| Title: | Digital History Measures |
| Version: | 1.0 |
| Maintainer: | Steph Buongiorno <steph.buon@gmail.com> |
| Description: | Provides statistical functions to aid in the analysis of contemporary and historical corpora. These transparent functions may be useful to anyone, and were designed with the social sciences and humanities in mind. JSD (Jensen-Shannon Divergence) is a measure of the distance between two probability distributions. The JSD and Original JSD functions expand on existing functions, by calculating the JSD for distributions of words in text groups for all pairwise groups provided (Drost (2018) <doi:10.21105/joss.00765>). The Log Likelihood function is inspired by the work of digital historian Jo Guldi (Guldi (2022) https://github.com/joguldi/digital-history). Also includes helper functions that can count word frequency in each text grouping, and remove stop words. |
| URL: | https://github.com/stephbuon/dhmeasures |
| BugReports: | https://github.com/stephbuon/dhmeasures/issues |
| License: | MIT + file LICENSE |
| Encoding: | UTF-8 |
| Imports: | Rcpp (≥ 1.0.9), dplyr, tidytext |
| LinkingTo: | Rcpp |
| RoxygenNote: | 7.3.3 |
| LazyData: | true |
| Depends: | R (≥ 3.5.0) |
| NeedsCompilation: | yes |
| Packaged: | 2026-03-18 14:17:34 UTC; stephbuongiorno |
| Author: | Ryan Schaefer |
| Repository: | CRAN |
| Date/Publication: | 2026-03-23 09:50:02 UTC |
Count Tokens
Description
Converts a data frame with columns for text and grouping variables into a data frame with each word and the count of each word in each group.
Usage
count_tokens(data, group = NA, text = "text")
Arguments
data |
Data frame containing the raw data |
group |
The name of the column(s) containing the grouping variable.
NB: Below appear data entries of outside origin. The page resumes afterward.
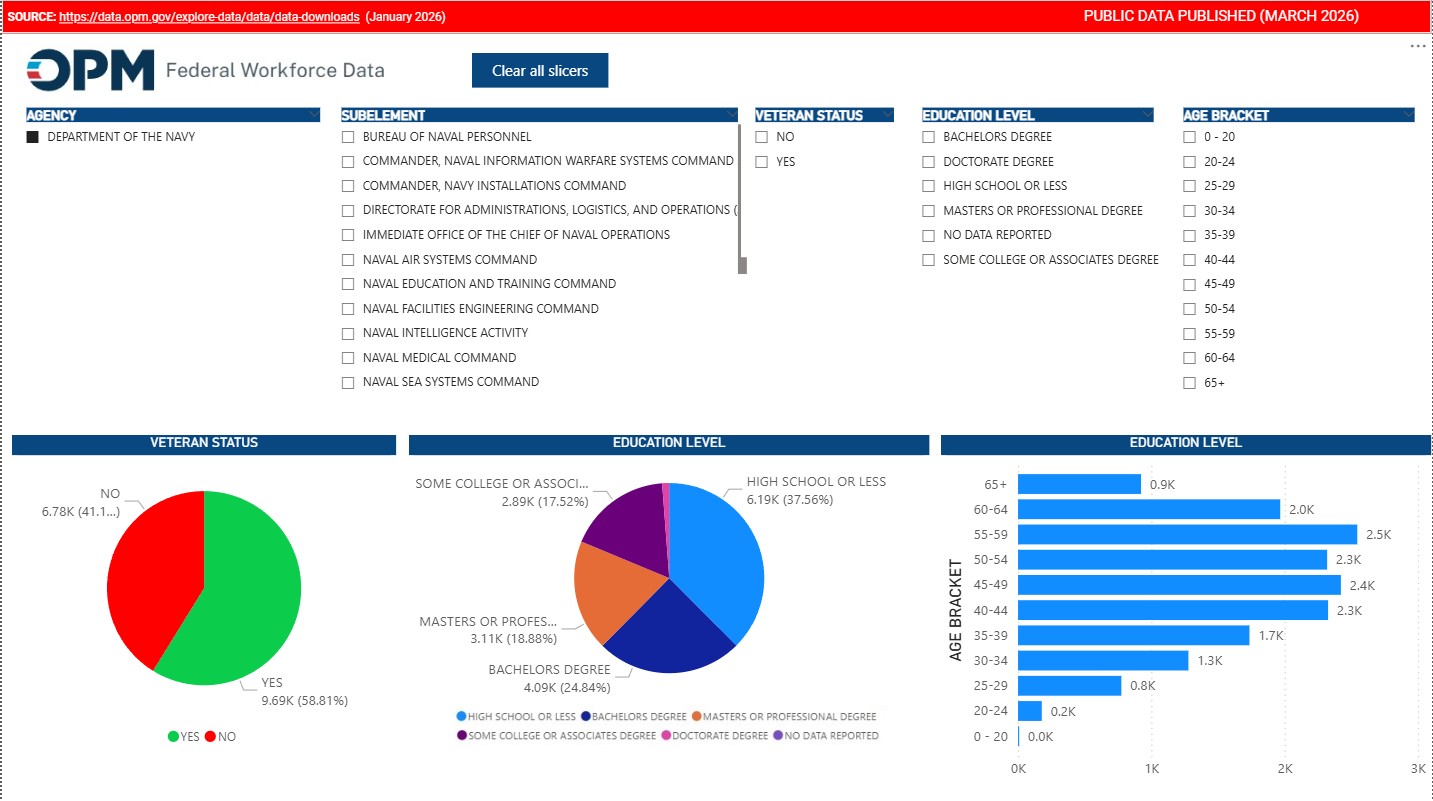
Task: Check the BUREAU OF NAVAL PERSONNEL filter
Action: [348, 137]
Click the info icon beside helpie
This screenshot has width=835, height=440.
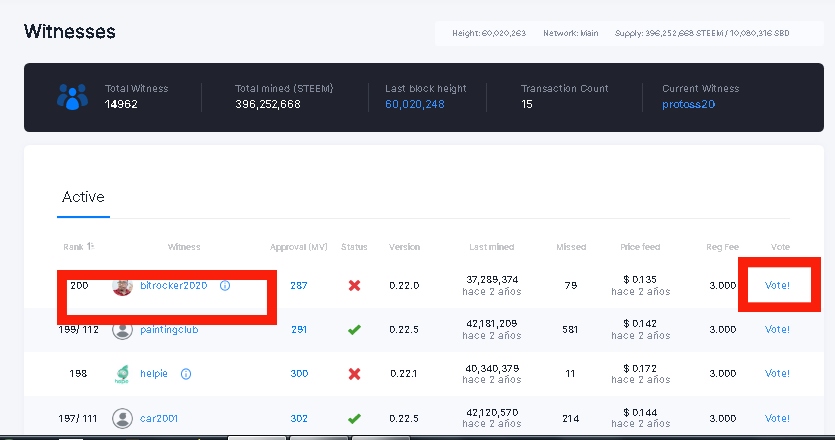point(186,374)
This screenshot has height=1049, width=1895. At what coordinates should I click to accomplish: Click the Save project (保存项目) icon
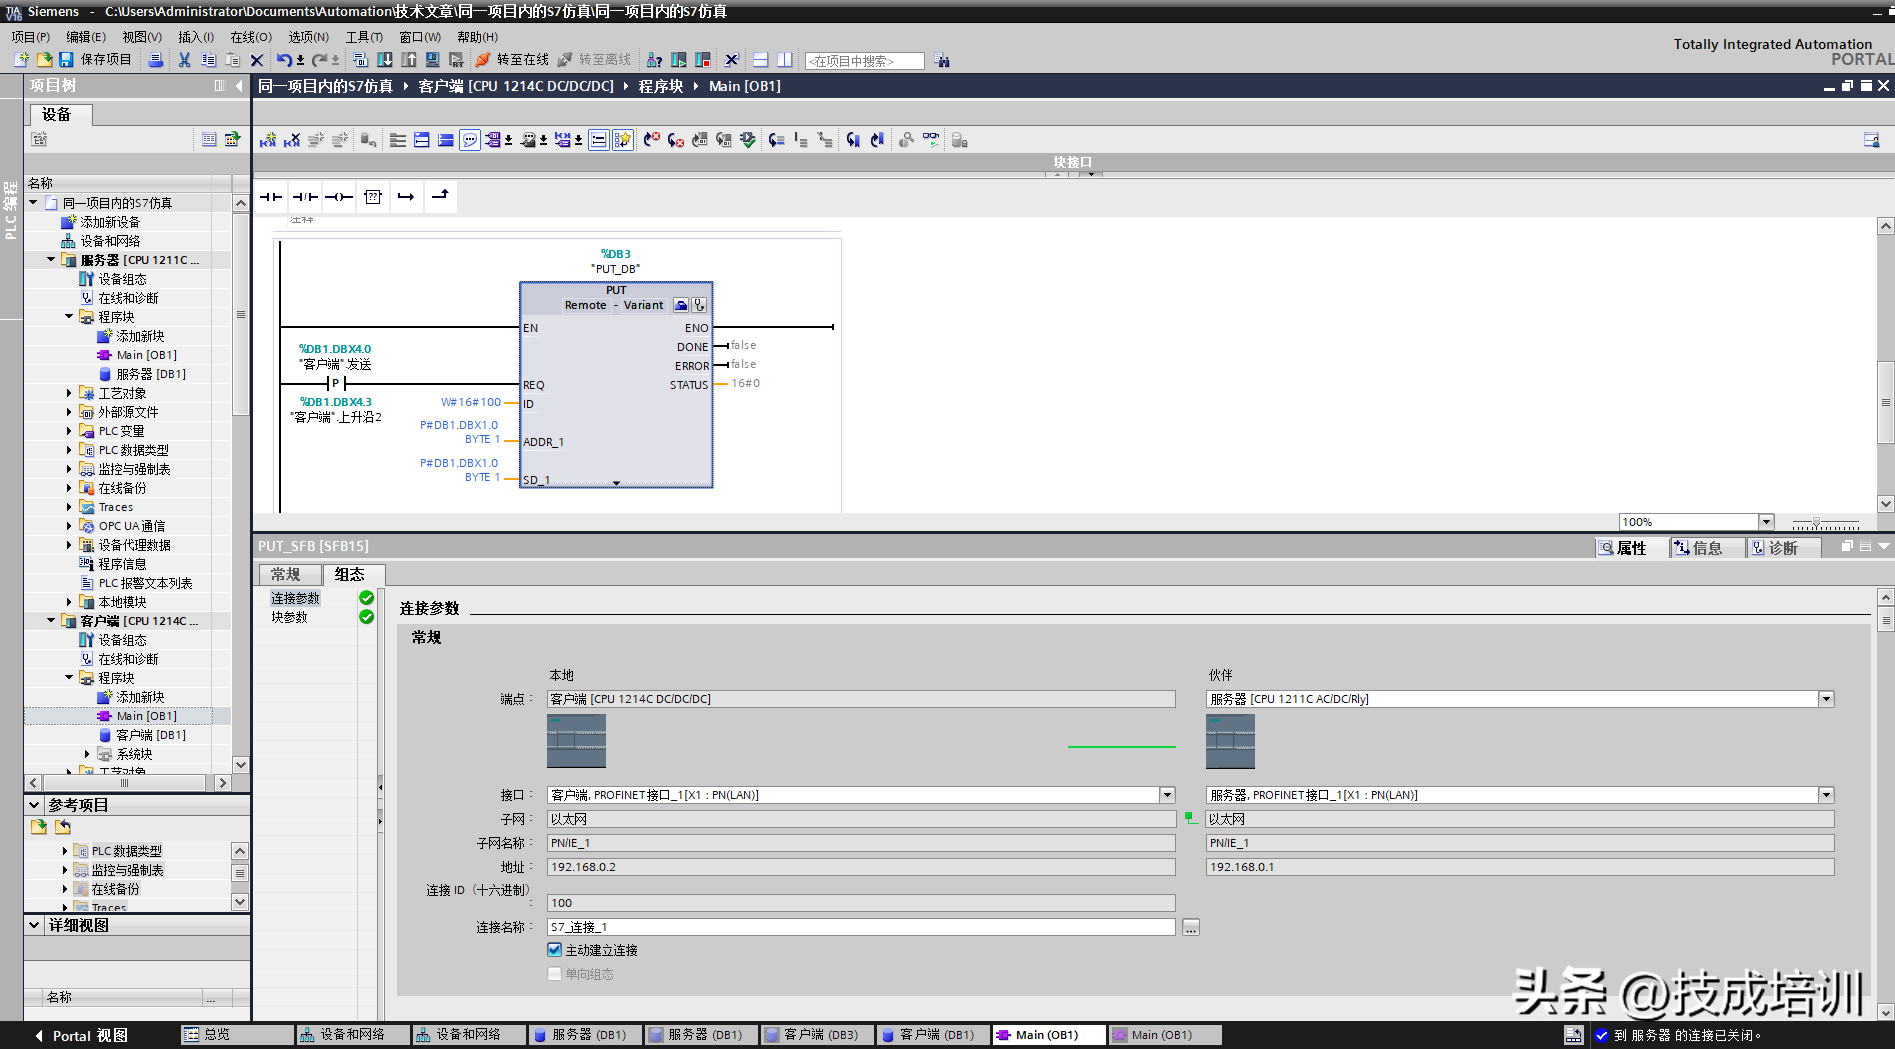[x=66, y=60]
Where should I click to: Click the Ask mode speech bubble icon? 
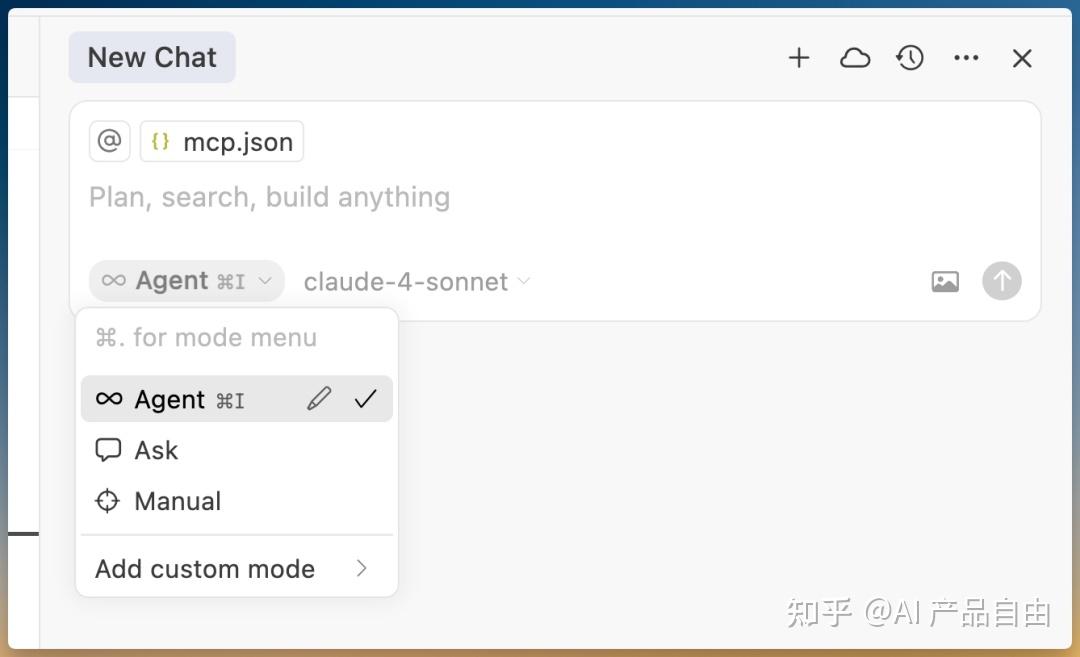click(107, 450)
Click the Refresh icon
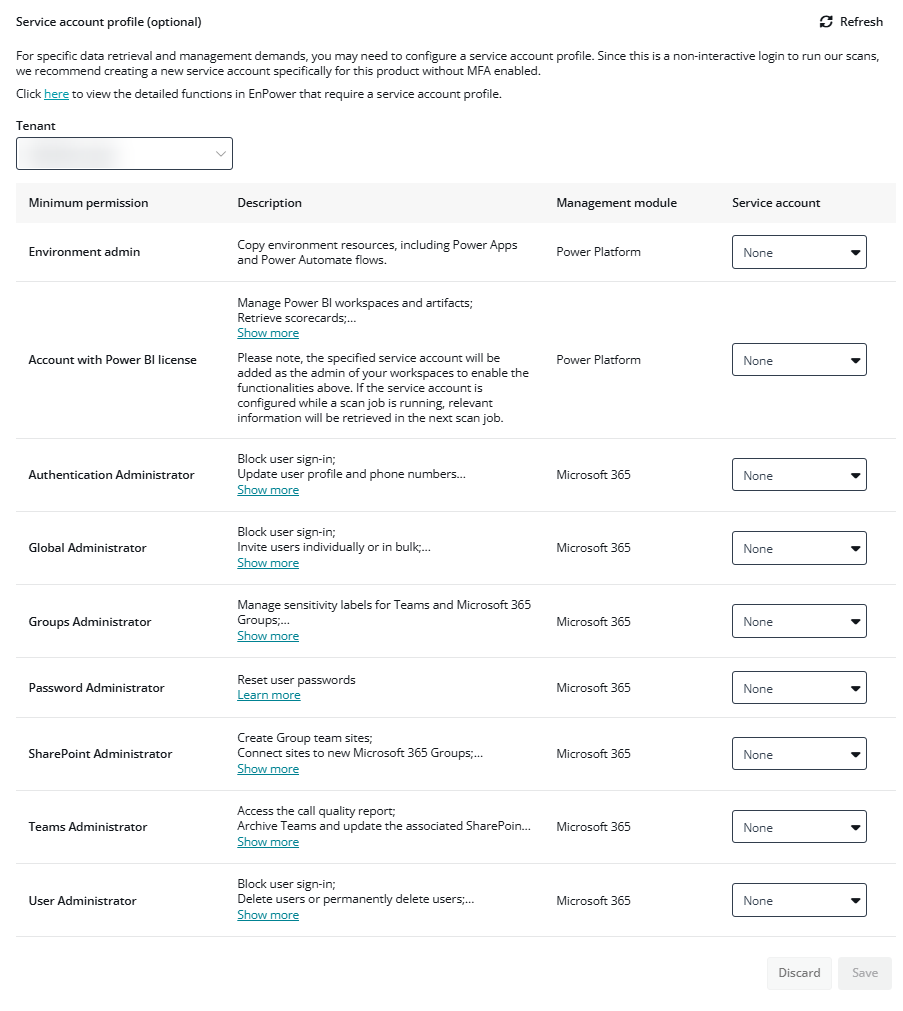Viewport: 903px width, 1011px height. [x=825, y=21]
If not defined, the text will not be grouped. Can be given as either a string or a vector of strings. |
text |
The name of the column containing the text that needs to be tokenized |
Value
Data frame containing columns for the word, the group(s) and the count labeled as 'word', the group name, and 'n'
Examples
test = data.frame (
myText = c(
"Hello! This is the first sentence I am using to test this function!",
"This is the second sentence!"
),
myGroup = c(
"group1",
"group2"
)
)
count_tokens(test, text = "myText", group = "myGroup")
Digital History Measures
Description
Provides statistical and other helper functions to aid in the analysis of historical corpuses.
Details
The current statistical functions include Log Likelihood (log_likelihood), JSD (jsd) and Partial JSD (partial_jsd). The current helper functions include tokenize_counts.
Author(s)
Steph Buongiorno and Ryan Schaefer
The 19th-century British Parliamentary debates for the decade 1820
Description
Hansard corpus data for the decade 1820. This data has been pre-formatted to contain words counts by speaker. Stopwords have been removed from the data. To access the raw Hansard data, install the package hansardr. The variables are as follows:
Usage
hansard_1870_example
Format
A data frame with 482923 rows and 3 variables:
speaker The name of the speaker originally recorded in the transciptions of the debates.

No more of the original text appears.